Wer allein reist, bleibt selten allein ~ travelling alone in great company

Wer allein reist, bleibt selten allein ~ travelling alone in great company

Nun hat der spannende Teil meiner Reise begonnen, Stacy ist am Montag zurück nach Barcelona geflogen und ich reise allein weiter…aber ihr wisst ja, wer allein reist, bleibt selten allein ;) Schon 30min nach Stacys Abreise haben mich sympathische Gäste vom Homestay zum Abendessen eingeladen…u.a. Devan aus GB, der so lieb war, mir nach dem Abendessen noch kostenlosen Mopedunterricht zu geben :) Und so nahm mein letzter Abend in Ubud sein Ende mit einem langen Gespräch über unsere Träume für die Zukunft…ein schöner Abschiedsabend in Ubud, auch wenn es sicherlich nicht mein letzter Abend in Ubud war…

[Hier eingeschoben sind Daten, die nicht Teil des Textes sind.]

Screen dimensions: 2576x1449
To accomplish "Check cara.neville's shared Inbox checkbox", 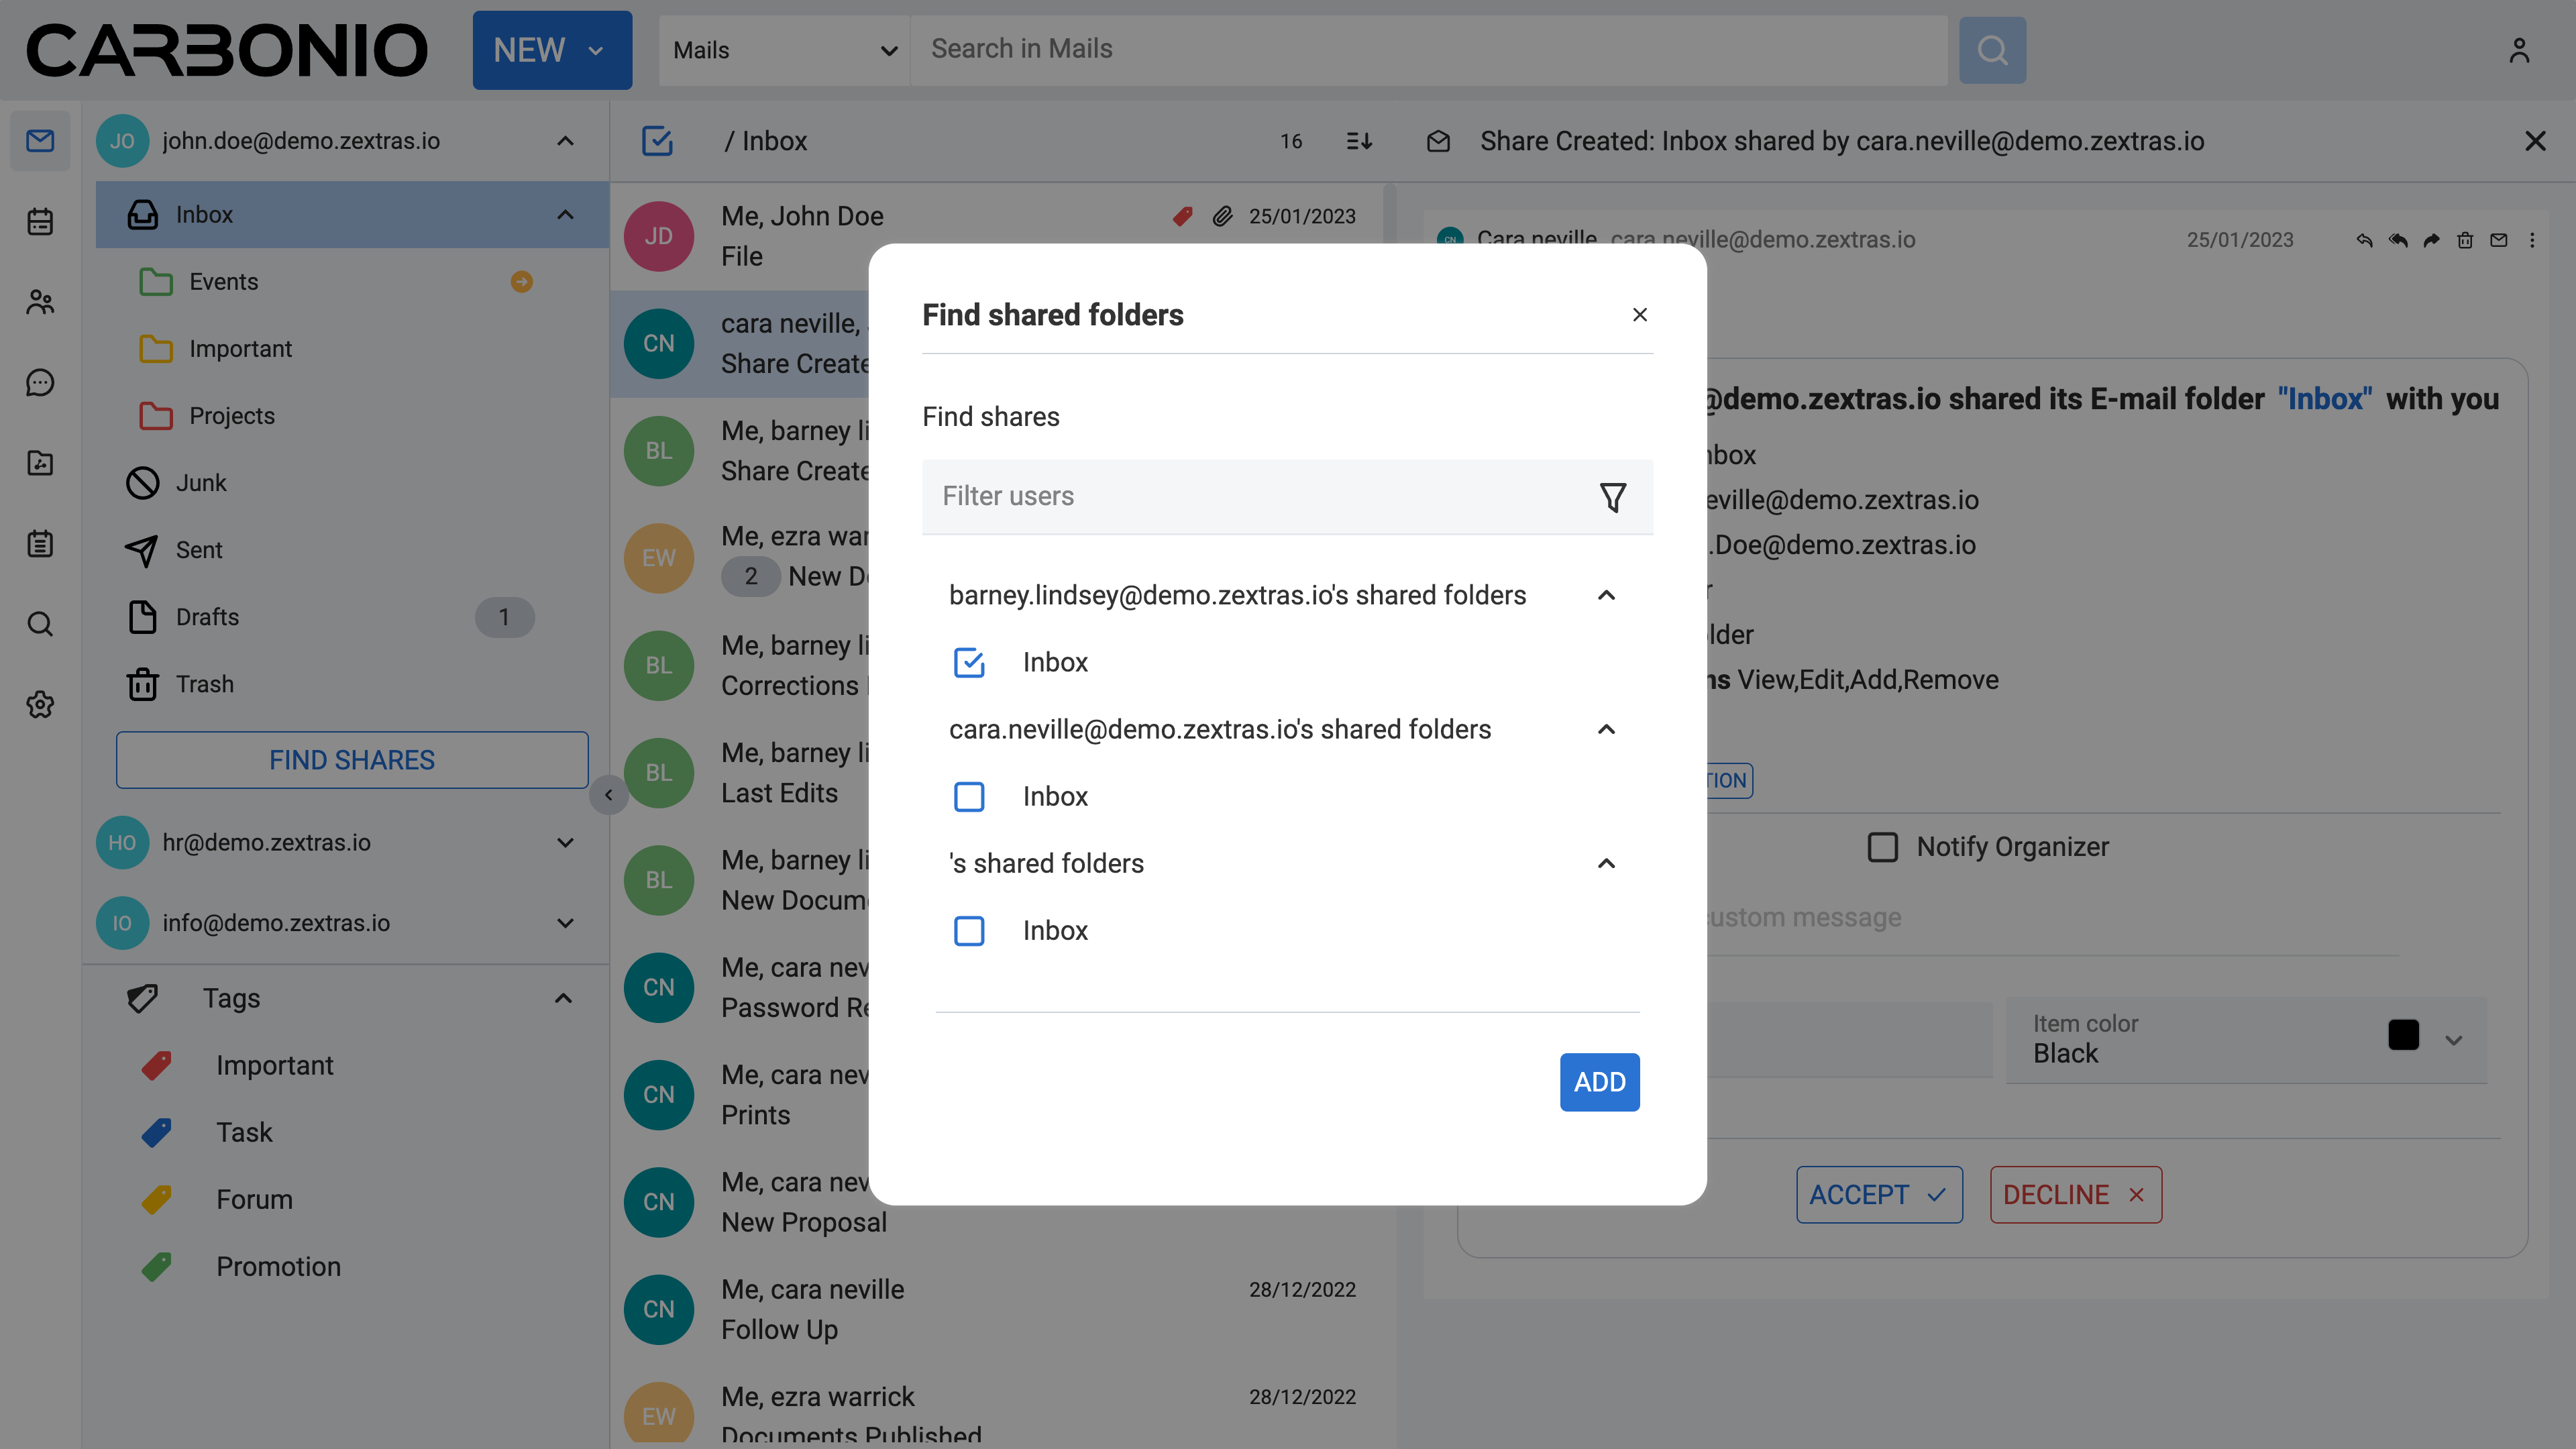I will [968, 796].
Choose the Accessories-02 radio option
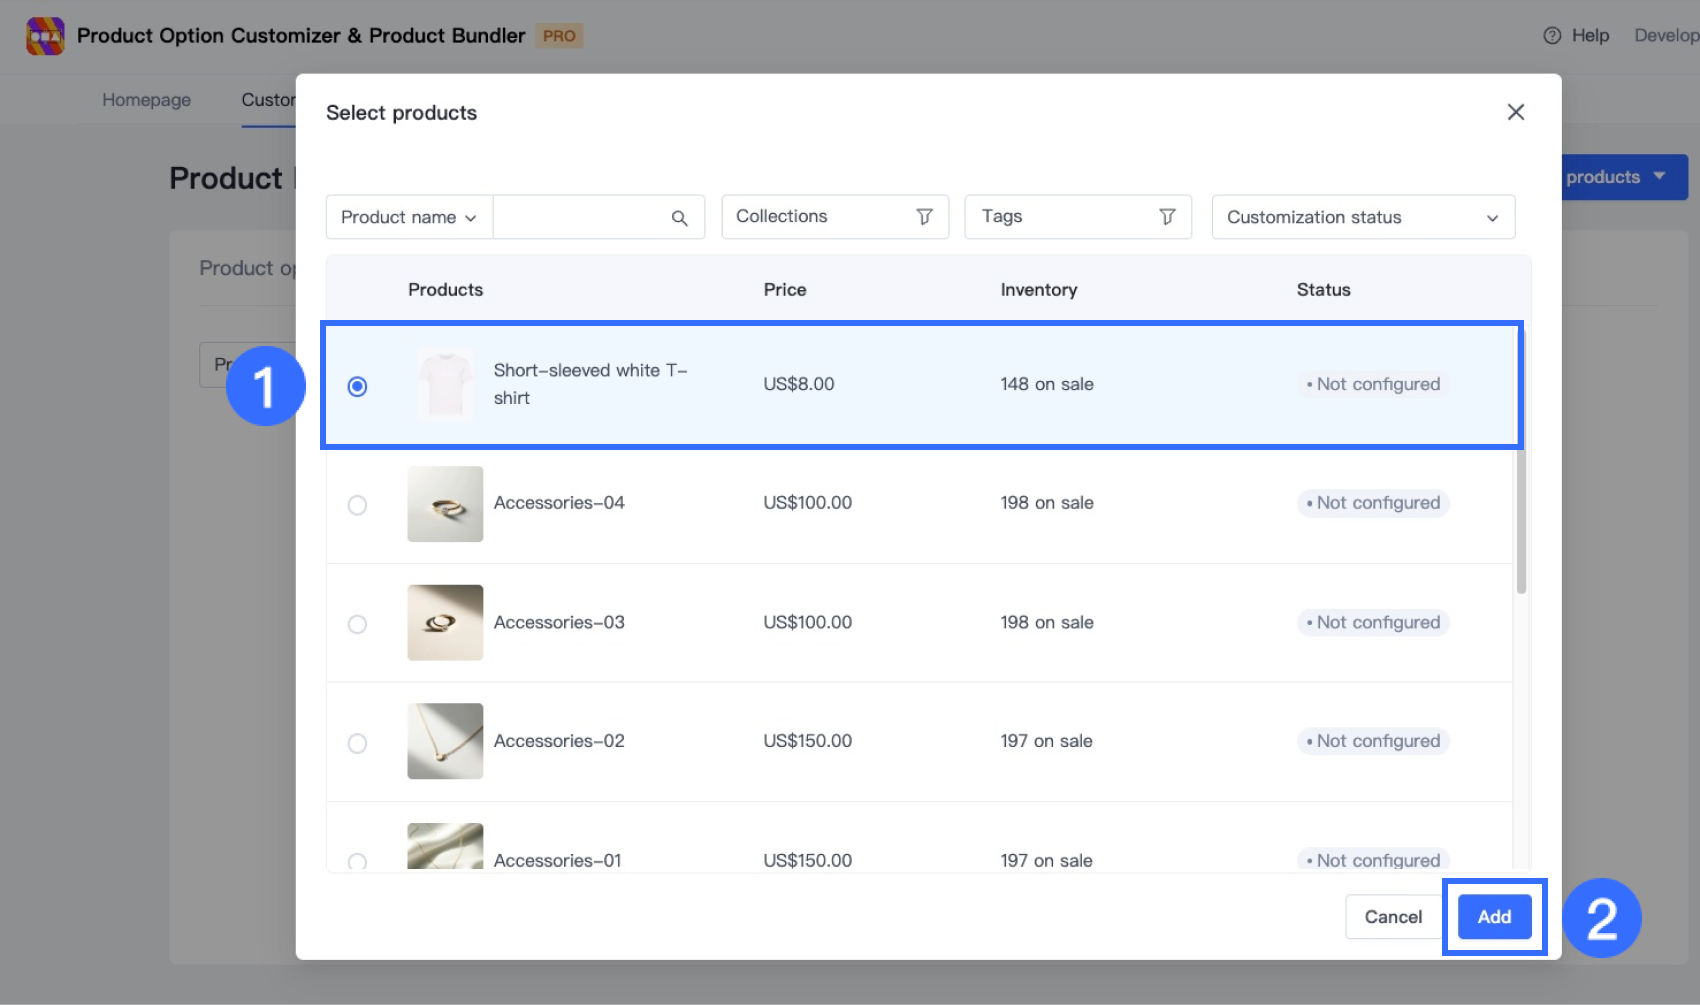Viewport: 1700px width, 1005px height. point(357,743)
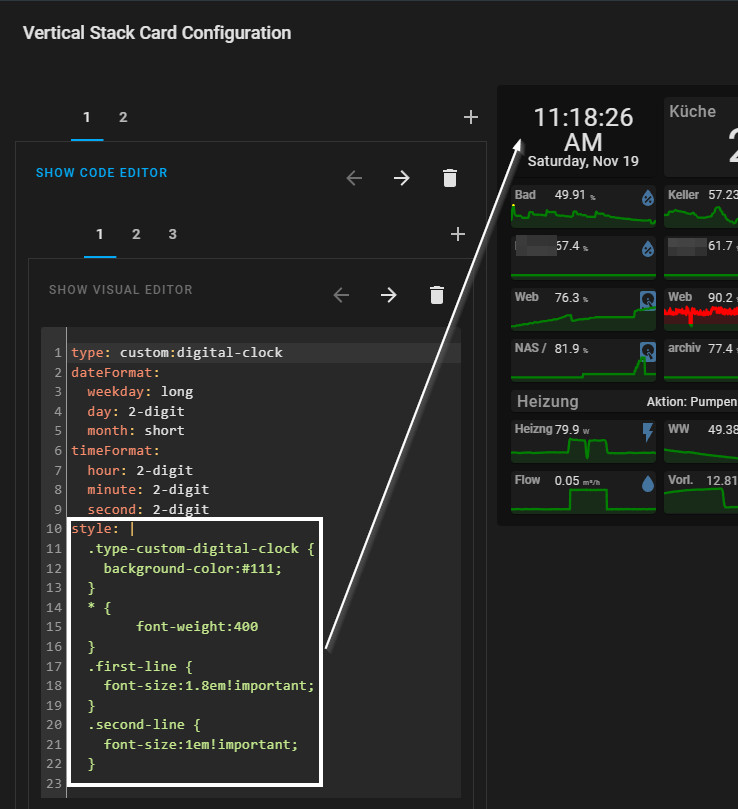The height and width of the screenshot is (809, 738).
Task: Click right arrow beside Show Visual Editor
Action: [x=388, y=295]
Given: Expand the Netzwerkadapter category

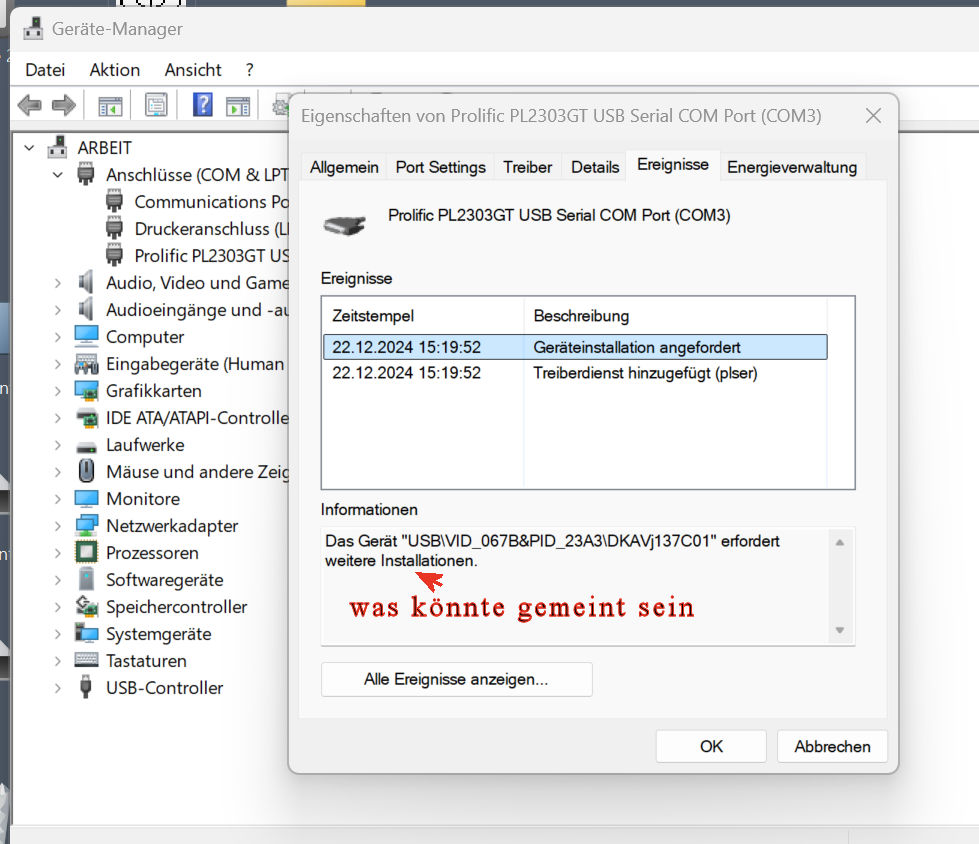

Während mein Reisepass sich seit Montag allein auf Reisen nach Denpasar, Balis Hauptstadt, macht, wo sich eine empfohlene Agentur für legale Verwaltungsangelegenheiten um meine Visum-Verlängerung kümmert, habe ich erstmal 1 Woche Zeit die Inseln südlich von Bali zu erkunden. Nächste Woche erhalte ich dann einen Termin im Immigrationsbüro in Denpasar, um ein Foto und Fingerabdruck für das 2 monatige Visum zu machen und anschließend kann ich entspannt weiterreisen wohin ich mag. Bürokratie braucht hier seine Zeit, daher habe ich den Verlängerungsprozess lieber frühzeitig begonnen. Während ich also auf meinen Termin im Immigrationsbüro warte, möchte ich mich nicht allzu weit von Denpasar entfernen, um mir unnötige Transportkosten zu sparen, denn das ist hier das Teuerste beim verreisen.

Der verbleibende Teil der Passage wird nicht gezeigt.